70. In light of the above, the High Court and other appellate courts should follow the well-settled principles crystallised by number of judgments if it is going to overrule or otherwise disturb the trial court’s acquittal:
1. The appellate court may only overrule or otherwise disturb the trial court’s acquittal if it has “very substantial and compelling reasons” for doing so.
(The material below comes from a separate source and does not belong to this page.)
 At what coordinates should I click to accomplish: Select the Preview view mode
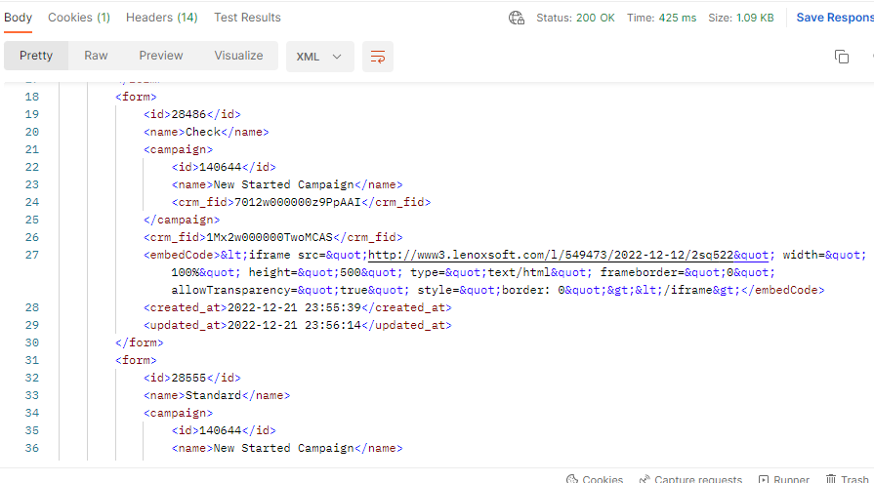161,56
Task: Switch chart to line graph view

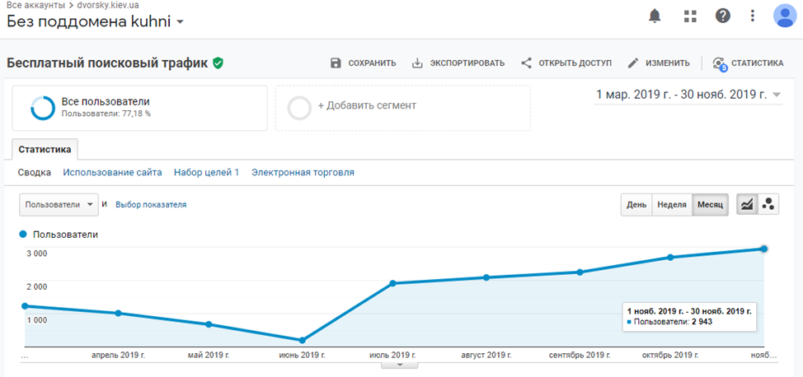Action: click(x=747, y=205)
A number of instances arise in which the appellate court would have “very substantial and compelling reasons” to discard the trial court’s decision. “Very substantial and compelling reasons” exist when:
(i) The trial court’s conclusion with regard to the facts is palpably wrong; (ii) The trial court’s decision was based on an erroneous view of law; (iii) The trial court’s judgment is likely to result in “grave miscarriage of justice”; (iv) The entire approach of the trial court in dealing with the evidence was patently illegal; (v) The trial court’s judgment was manifestly unjust and unreasonable; (vi) The trial court has ignored the evidence or misread the material evidence or has ignored material documents like dying declarations/report of the ballistic expert, etc. (vii) This list is intended to be illustrative, not exhaustive.
2. The appellate court must always give proper weight and consideration to the findings of the trial court. 3. If two reasonable views can be reached—one that leads to acquittal, the other to conviction—the High Courts/appellate courts must rule in favour of the accused.”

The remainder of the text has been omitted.